Gib den Abschnitt der Datensätze unverändert aus, der mit der Zeile beginnt, die "578x433 pixels." enthält, und mit der Zeile endet, die "click(x=516, y=402)" enthält, beide Zeilen eingeschlossen.

### Gespeicherte Datensätze
.....

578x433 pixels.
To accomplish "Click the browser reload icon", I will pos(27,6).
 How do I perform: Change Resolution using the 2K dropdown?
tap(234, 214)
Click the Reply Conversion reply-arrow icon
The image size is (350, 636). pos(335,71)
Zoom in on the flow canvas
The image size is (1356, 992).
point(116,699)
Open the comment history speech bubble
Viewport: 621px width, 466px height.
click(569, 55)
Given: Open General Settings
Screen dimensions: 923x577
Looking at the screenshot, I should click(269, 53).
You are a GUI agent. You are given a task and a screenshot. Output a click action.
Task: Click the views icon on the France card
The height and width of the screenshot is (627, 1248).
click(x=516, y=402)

.....

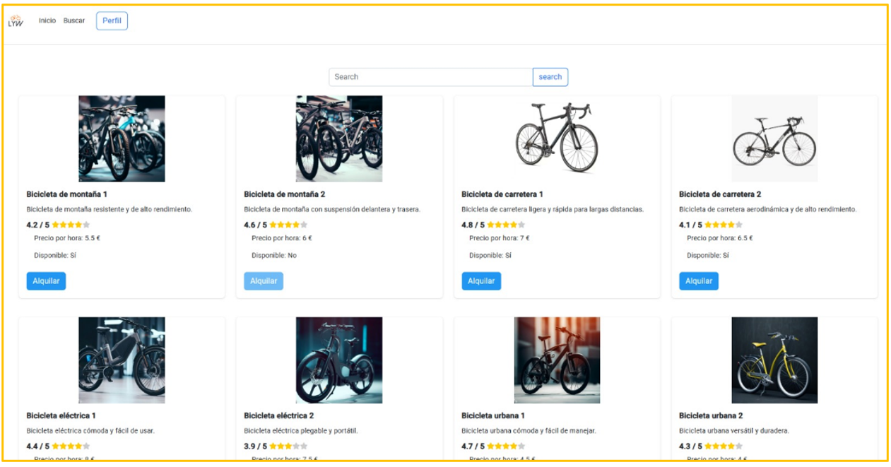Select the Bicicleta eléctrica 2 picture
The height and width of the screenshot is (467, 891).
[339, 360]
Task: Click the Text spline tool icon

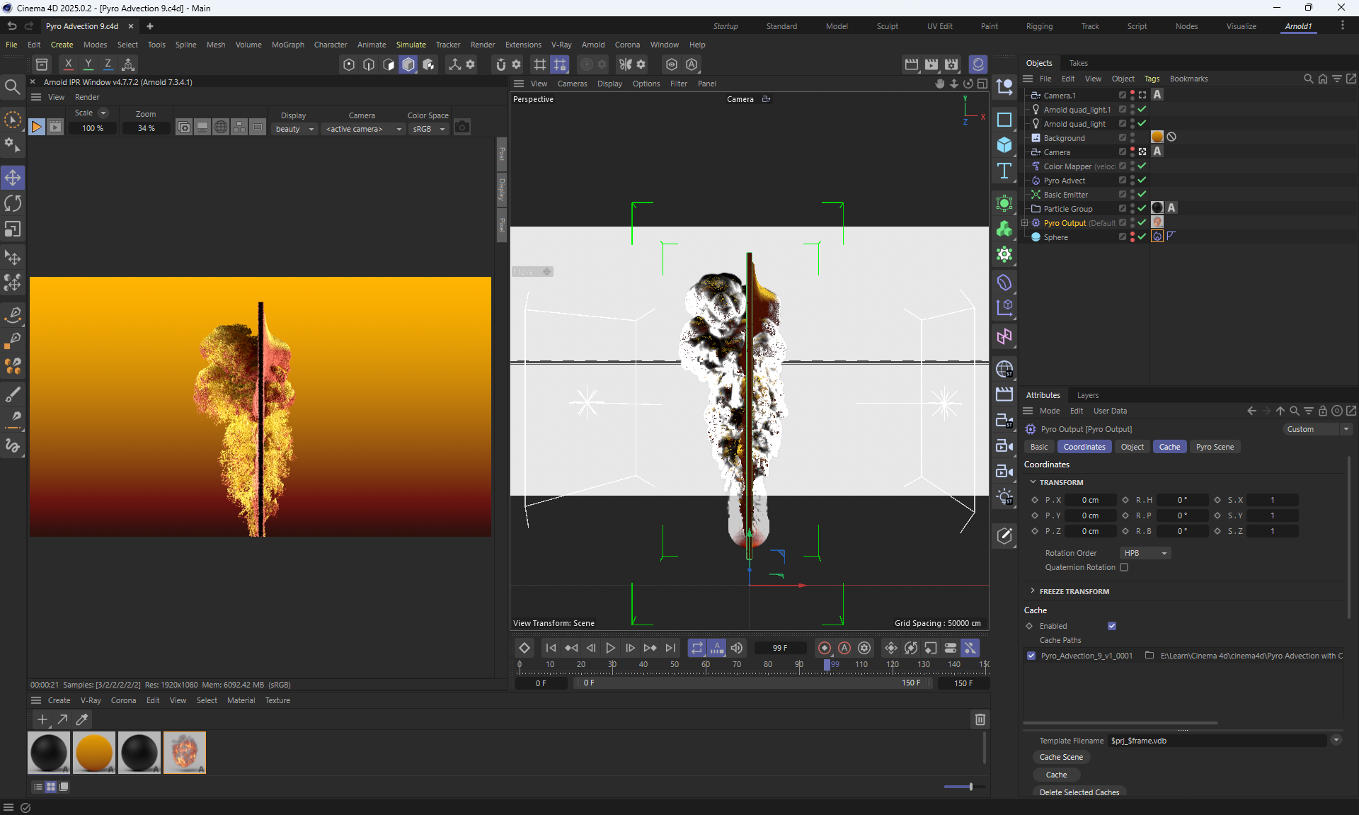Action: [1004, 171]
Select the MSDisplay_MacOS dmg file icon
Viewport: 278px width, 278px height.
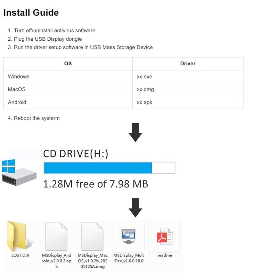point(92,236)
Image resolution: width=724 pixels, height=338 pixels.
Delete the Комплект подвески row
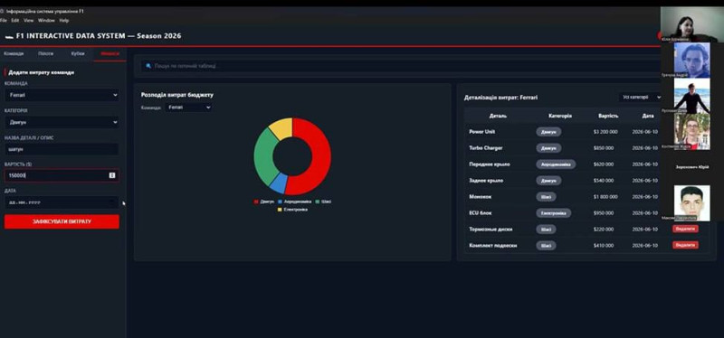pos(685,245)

.....

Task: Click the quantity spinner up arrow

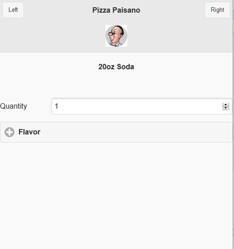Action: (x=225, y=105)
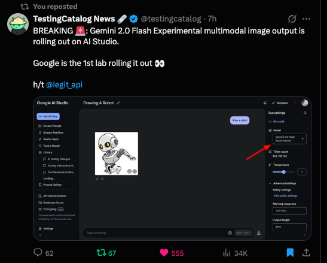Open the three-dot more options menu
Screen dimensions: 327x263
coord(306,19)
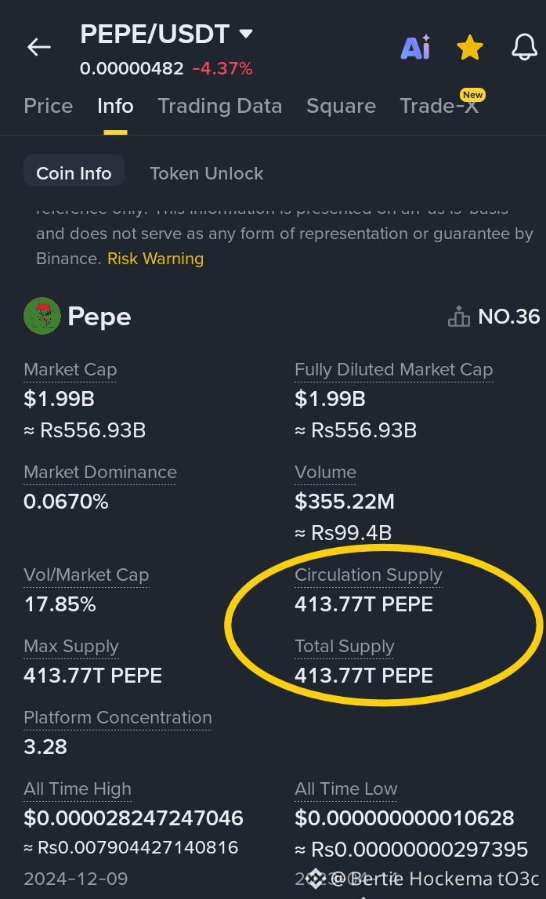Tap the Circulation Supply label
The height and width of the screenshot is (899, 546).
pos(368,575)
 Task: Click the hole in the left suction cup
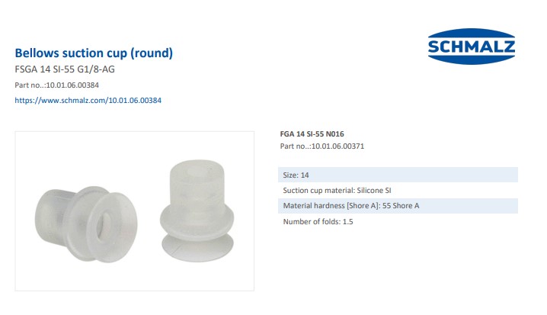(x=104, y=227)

.....

### Richtige Antwort
578x433 pixels.
To accomplish "Click the browser reload icon", I will pos(27,6).
 How do I perform: Change Resolution using the 2K dropdown?
tap(234, 214)
Click the Reply Conversion reply-arrow icon
The image size is (350, 636). pos(335,71)
Zoom in on the flow canvas
The image size is (1356, 992).
point(116,699)
Open the comment history speech bubble
Viewport: 621px width, 466px height.
click(569, 55)
Given: Open General Settings
Screen dimensions: 923x577
Looking at the screenshot, I should click(269, 53).
You are a GUI agent. You are given a task and a screenshot. Output a click action.
Task: Click the views icon on the France card
The height and width of the screenshot is (627, 1248).
click(x=516, y=402)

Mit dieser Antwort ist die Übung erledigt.